La popolazione nel panico

I quotidiani bulgari affermano che sono in corso allestimenti di capi profughi nel paese, per far fronte all'escalation di un intervento militare (Sega, Monitor). La preoccupazione della popolazione civile in Macedonia è altissima. Le rincorse ai generi alimentari, alle pompe di benzina e ai farmaci, sono indici sintomatici del forte odore di guerra che si avverte nella regione. Non sono pochi quelli che iniziano a lasciare il paese, senza aiuti dal governo o dalle agenzie internazionali. Migliaia di persone, insieme albanesi e macedoni, stanno lasciando Skopje, come conseguenza all'arrivo dell'UCK nei villaggi attorno alla capitale. La popolazione di Aracinovo, Vrnjarce, Stajkovci, tutti villaggi nei dintorni della capitale, così come i residenti di Cento e degli altri sobborghi di Skopje stanno lasciando le proprie abitazioni ( Gordana Stojanskova Icevska, "Skopje braced for war", IWPR 13 june 2001). L'UNCHR ha fatto sapere che dall'8 giugno presso la frontiera di Blace, fra il Kosovo e la Macedonia, è stato stimato un flusso di 12.00 persone, in prevalenza donne e bambini, verso la regione del Kosovo.
Nonostante i ripetuti inviti da parte del governo macedone rivolti a tranquillizzare la popolazione - "i cittadini non dovrebbero preoccuparsi della sicurezza della città di Skopje e delle sue vitali facilità perché sono assicurati" ha detto il portavoce del governo Antonio Milososki, riferendosi alle minacce fatte nei giorni scorsi dal comandante dell'UCK, Hoxha, circa la possibilità di colpire la capitale macedone - la psicosi da guerra si è già innescata.

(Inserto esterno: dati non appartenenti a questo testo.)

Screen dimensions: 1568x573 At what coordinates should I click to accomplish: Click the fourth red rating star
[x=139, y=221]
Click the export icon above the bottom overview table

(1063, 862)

Il governo macedone approva il piano Trajakovski

13/06/2001 -  Anonymous User

Il governo di unità nazionale macedone ha approvato il piano di soluzione della crisi proposto dal presidente Boris Trajkovski. Il piano presentato ieri dal capo di stato macedone prevede cinque fasi da realizzare in 45 giorni, che vanno dalle attività militari all'amnistia per quei guerriglieri che deporranno le armi.
La prima fase del piano che è già in corso si riferisce alle attività politiche e diplomatiche e alla formazione di un'unione delle forze di polizia e militari al fine di combattere la guerriglia albanese. La quarta fase dovrebbe riguardare il disarmo dei combattenti albanesi. Questa fase del piano contiene inoltre l'amnistia per quei combattenti che sono stati mobilitati con la forza, quindi non volontari, e che non hanno commesso alcun crimine.
Il piano di soluzione della crisi, che non prevede alcun cambiamento delle frontiere dello stato né una sua federalizzazione o cantonizzazione, è già stato pienamente accolto dalla comunità internazionale e dal presidente dell'Albania Pascal Milo.